#### Material for the task ####

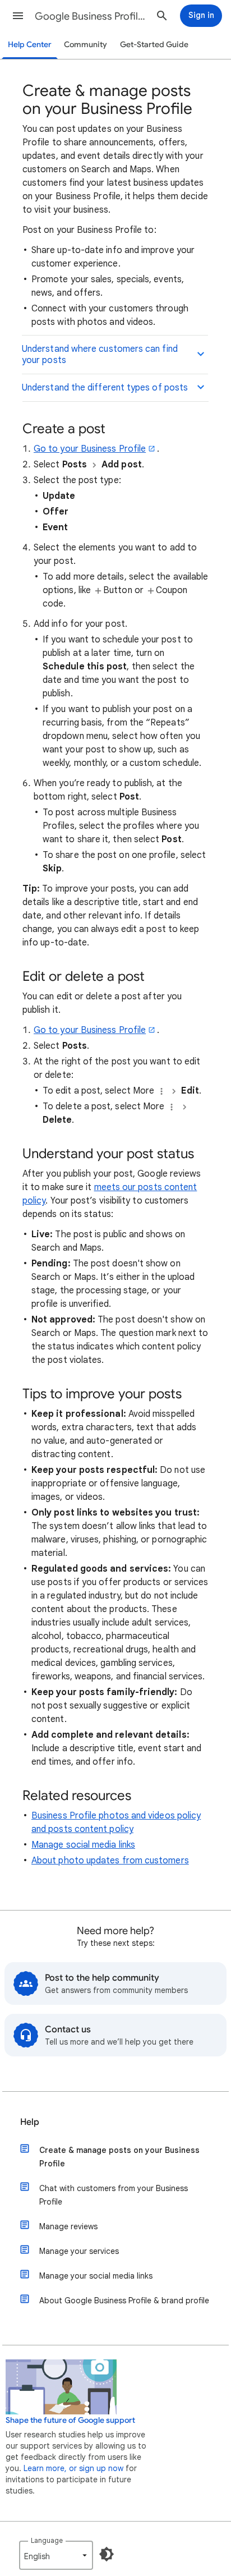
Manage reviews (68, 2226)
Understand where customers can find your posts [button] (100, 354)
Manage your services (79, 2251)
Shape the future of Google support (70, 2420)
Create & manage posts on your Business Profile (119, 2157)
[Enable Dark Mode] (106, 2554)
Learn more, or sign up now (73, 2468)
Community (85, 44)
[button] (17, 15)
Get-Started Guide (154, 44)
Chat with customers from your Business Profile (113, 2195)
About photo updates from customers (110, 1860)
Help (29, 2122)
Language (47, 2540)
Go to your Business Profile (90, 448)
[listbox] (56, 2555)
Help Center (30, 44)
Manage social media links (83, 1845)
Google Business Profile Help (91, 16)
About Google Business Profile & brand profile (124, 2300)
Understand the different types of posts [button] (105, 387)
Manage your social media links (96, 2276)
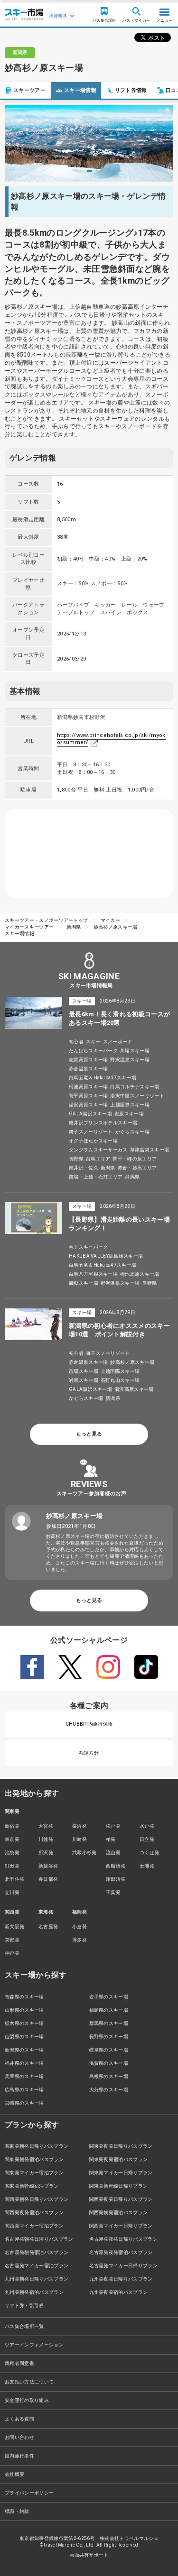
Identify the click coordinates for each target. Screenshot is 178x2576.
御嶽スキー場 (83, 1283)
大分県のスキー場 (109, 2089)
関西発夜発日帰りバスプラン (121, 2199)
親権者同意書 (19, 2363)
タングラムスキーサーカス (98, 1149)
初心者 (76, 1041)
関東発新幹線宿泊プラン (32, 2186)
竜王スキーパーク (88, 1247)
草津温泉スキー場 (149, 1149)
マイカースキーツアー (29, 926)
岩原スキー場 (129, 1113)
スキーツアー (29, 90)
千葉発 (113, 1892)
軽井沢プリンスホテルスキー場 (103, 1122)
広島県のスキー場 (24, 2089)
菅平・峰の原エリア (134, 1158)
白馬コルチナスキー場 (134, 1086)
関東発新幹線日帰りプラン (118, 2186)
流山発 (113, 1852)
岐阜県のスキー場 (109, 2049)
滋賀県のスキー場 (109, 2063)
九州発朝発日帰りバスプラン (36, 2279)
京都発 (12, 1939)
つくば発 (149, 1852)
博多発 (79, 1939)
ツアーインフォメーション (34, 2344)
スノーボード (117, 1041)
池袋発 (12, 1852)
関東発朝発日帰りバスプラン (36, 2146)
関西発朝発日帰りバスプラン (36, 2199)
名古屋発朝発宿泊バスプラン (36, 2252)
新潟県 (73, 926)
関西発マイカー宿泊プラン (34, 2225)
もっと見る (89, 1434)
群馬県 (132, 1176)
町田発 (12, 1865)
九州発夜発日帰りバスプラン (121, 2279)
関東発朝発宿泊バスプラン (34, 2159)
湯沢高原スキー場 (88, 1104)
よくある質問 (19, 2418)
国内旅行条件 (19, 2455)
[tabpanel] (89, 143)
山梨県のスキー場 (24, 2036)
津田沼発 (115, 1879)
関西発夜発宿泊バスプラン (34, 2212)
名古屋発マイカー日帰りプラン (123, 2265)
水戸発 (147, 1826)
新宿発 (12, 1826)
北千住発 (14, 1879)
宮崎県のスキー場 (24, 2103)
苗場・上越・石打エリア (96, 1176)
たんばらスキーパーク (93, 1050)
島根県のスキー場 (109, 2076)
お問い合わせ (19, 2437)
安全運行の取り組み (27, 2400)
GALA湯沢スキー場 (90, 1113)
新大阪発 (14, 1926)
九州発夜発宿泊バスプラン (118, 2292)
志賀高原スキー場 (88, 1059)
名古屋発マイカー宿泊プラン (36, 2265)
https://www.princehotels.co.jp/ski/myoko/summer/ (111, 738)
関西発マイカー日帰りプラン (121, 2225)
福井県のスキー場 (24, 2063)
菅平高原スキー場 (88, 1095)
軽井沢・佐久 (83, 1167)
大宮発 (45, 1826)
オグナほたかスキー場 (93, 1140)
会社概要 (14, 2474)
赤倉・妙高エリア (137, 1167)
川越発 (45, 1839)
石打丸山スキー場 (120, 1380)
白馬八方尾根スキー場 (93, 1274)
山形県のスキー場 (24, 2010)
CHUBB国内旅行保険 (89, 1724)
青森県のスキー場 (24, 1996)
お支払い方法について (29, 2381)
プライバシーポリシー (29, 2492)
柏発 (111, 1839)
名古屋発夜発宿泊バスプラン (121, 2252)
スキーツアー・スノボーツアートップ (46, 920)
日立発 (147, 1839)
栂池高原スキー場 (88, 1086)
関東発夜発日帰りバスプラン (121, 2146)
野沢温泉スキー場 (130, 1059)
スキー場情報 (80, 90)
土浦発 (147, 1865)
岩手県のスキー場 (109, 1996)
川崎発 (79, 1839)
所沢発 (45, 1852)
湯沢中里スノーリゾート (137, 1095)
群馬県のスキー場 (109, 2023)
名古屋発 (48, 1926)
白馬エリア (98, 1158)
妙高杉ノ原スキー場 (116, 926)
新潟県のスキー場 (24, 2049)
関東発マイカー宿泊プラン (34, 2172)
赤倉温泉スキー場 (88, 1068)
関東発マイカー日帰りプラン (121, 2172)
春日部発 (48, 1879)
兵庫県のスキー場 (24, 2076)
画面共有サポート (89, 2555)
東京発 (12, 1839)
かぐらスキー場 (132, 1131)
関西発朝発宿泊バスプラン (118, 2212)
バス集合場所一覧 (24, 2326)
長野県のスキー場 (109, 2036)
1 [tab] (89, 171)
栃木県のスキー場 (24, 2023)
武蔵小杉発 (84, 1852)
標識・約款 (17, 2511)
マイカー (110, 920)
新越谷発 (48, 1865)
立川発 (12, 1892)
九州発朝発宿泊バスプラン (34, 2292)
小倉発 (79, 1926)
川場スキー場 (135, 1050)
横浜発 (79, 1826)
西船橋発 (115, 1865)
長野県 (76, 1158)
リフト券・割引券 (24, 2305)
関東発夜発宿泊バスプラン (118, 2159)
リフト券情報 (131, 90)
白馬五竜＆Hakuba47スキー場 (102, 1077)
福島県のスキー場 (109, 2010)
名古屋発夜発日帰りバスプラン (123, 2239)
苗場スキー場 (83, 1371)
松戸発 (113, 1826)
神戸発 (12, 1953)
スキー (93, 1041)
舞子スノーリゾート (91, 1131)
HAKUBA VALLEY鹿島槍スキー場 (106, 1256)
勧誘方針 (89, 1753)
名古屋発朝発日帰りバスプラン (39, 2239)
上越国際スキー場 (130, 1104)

####
#### Material for the task ####

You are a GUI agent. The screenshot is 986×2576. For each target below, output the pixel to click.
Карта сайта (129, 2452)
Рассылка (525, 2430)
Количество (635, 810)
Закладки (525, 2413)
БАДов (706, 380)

####
#### Material for the task ####

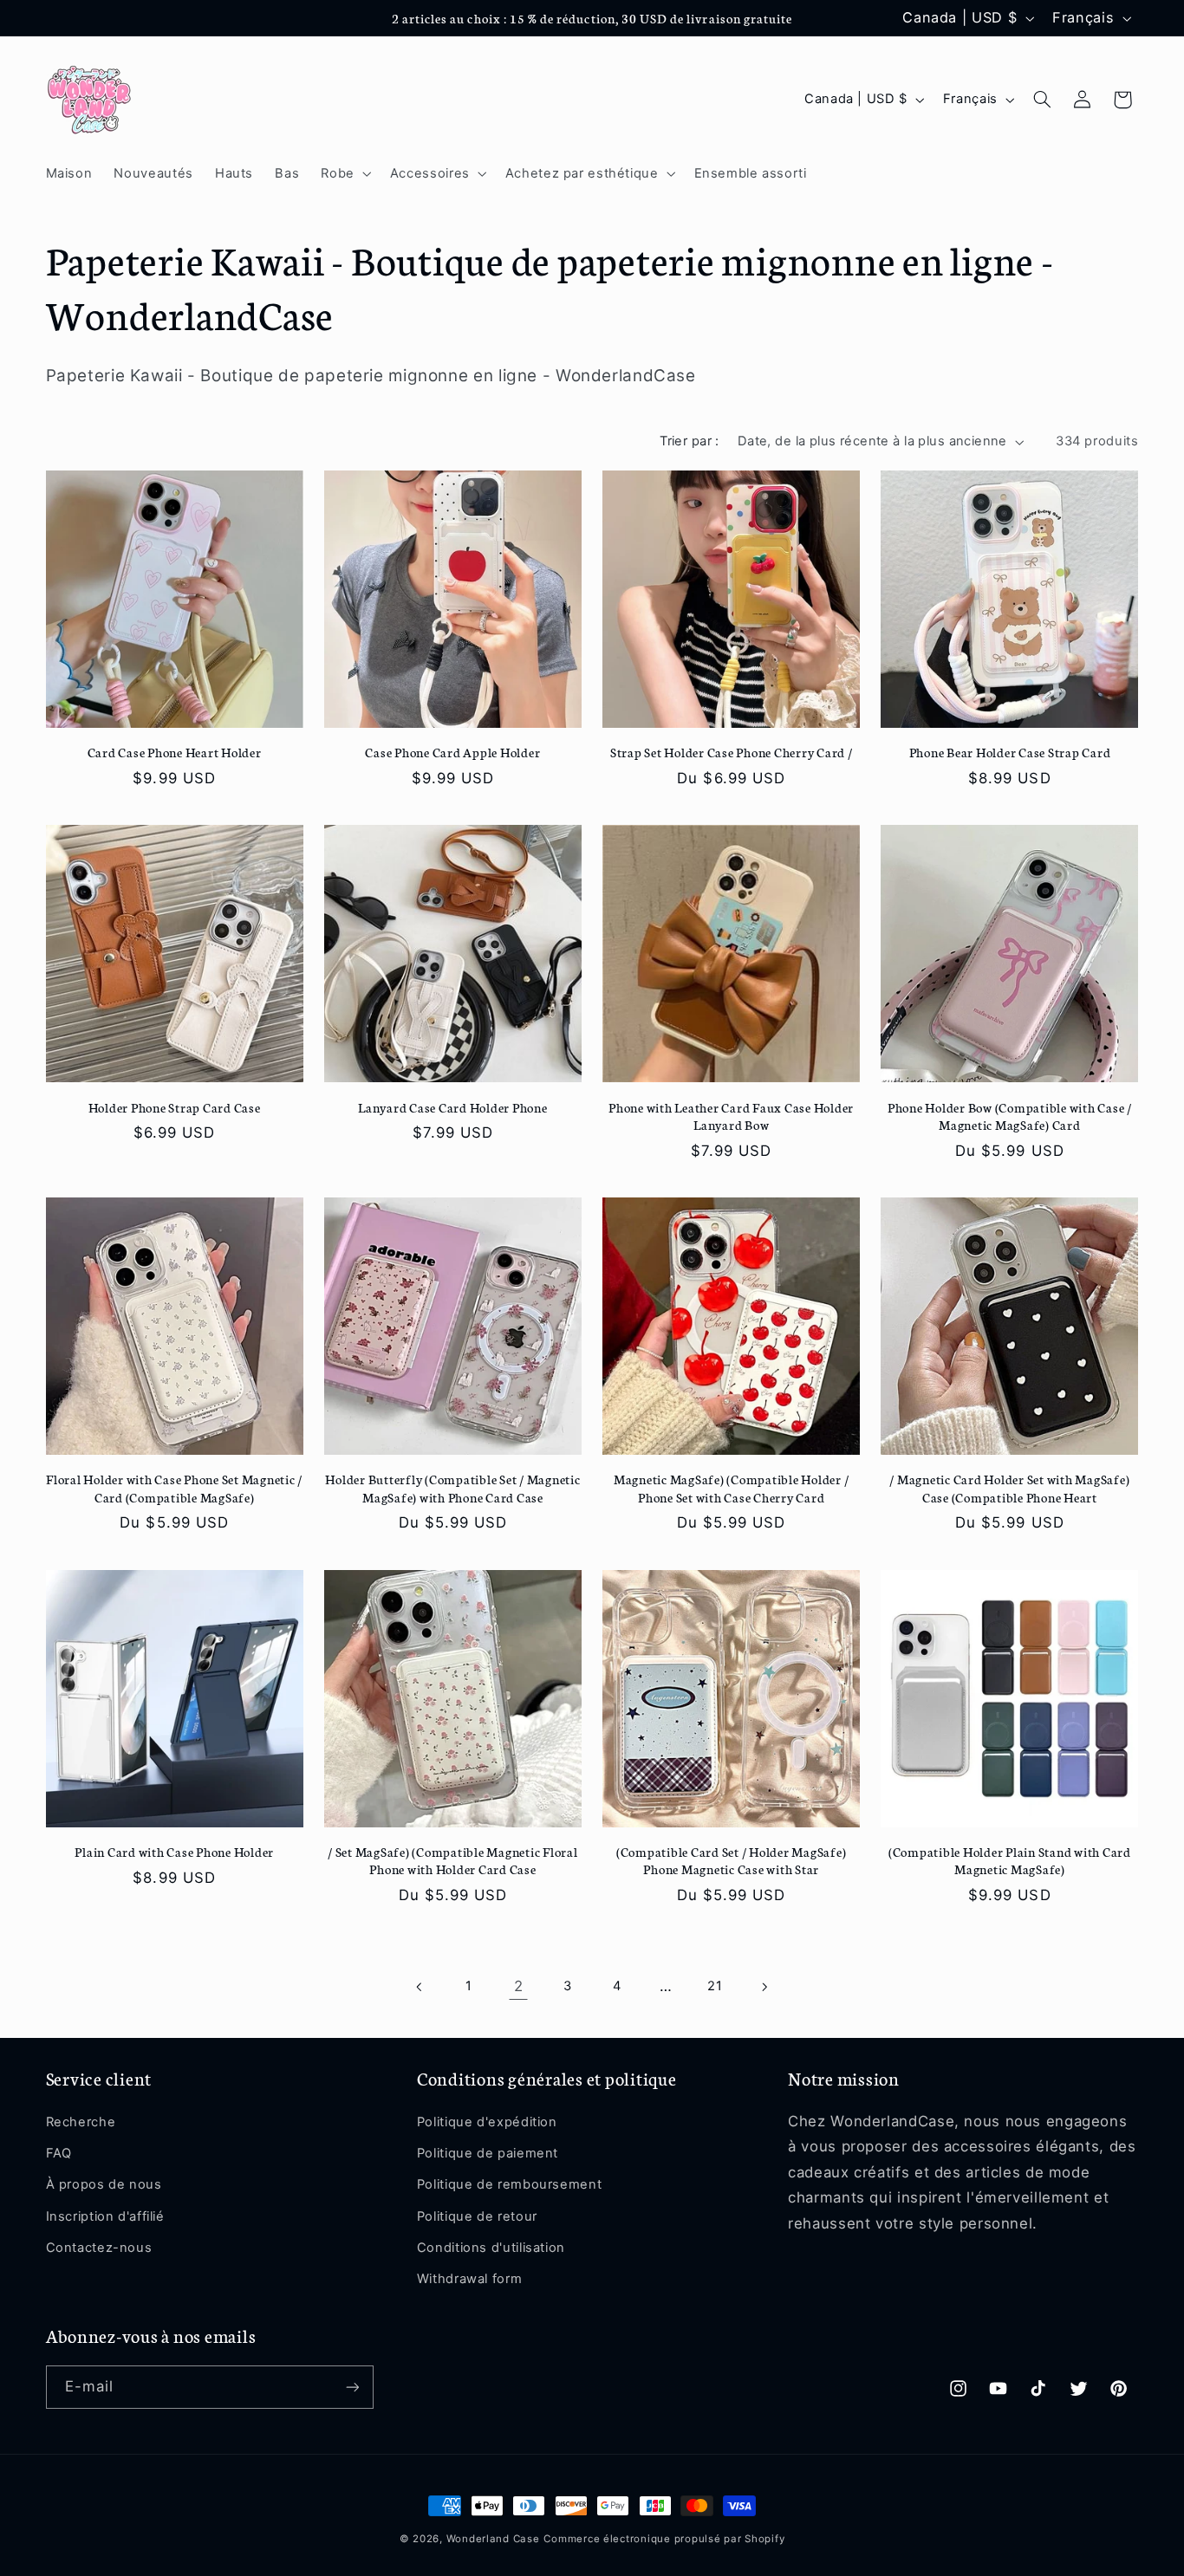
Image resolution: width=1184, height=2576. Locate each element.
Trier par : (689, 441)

####

# Required work
Among the entries above, copy exactly only the lines starting with the one containing "草津温泉スキー場 (149, 1149)" and going through the one containing "新大阪発 (14, 1926)", both ends included.

# Task response
草津温泉スキー場 (149, 1149)
マイカースキーツアー (29, 926)
岩原スキー場 (129, 1113)
スキーツアー (29, 90)
千葉発 (113, 1892)
軽井沢プリンスホテルスキー場 (103, 1122)
広島県のスキー場 (24, 2089)
菅平・峰の原エリア (134, 1158)
白馬コルチナスキー場 (134, 1086)
関東発新幹線日帰りプラン (118, 2186)
流山発 (113, 1852)
岐阜県のスキー場 (109, 2049)
滋賀県のスキー場 (109, 2063)
九州発朝発日帰りバスプラン (36, 2279)
京都発 (12, 1939)
つくば発 (149, 1852)
博多発 (79, 1939)
ツアーインフォメーション (34, 2344)
スノーボード (117, 1041)
池袋発 (12, 1852)
関東発朝発日帰りバスプラン (36, 2146)
関西発朝発日帰りバスプラン (36, 2199)
名古屋発朝発宿泊バスプラン (36, 2252)
新潟県 (73, 926)
関西発マイカー宿泊プラン (34, 2225)
もっと見る (89, 1434)
群馬県 (132, 1176)
町田発 (12, 1865)
九州発夜発日帰りバスプラン (121, 2279)
関東発朝発宿泊バスプラン (34, 2159)
湯沢高原スキー場 (88, 1104)
よくある質問 (19, 2418)
国内旅行条件 (19, 2455)
[tabpanel] (89, 143)
山梨県のスキー場 (24, 2036)
津田沼発 (115, 1879)
関西発夜発宿泊バスプラン (34, 2212)
名古屋発マイカー日帰りプラン (123, 2265)
水戸発 (147, 1826)
新宿発 (12, 1826)
北千住発 (14, 1879)
宮崎県のスキー場 (24, 2103)
苗場・上越・石打エリア (96, 1176)
たんばらスキーパーク (93, 1050)
島根県のスキー場 (109, 2076)
お問い合わせ (19, 2437)
安全運行の取り組み (27, 2400)
GALA湯沢スキー場 (90, 1113)
新大阪発 (14, 1926)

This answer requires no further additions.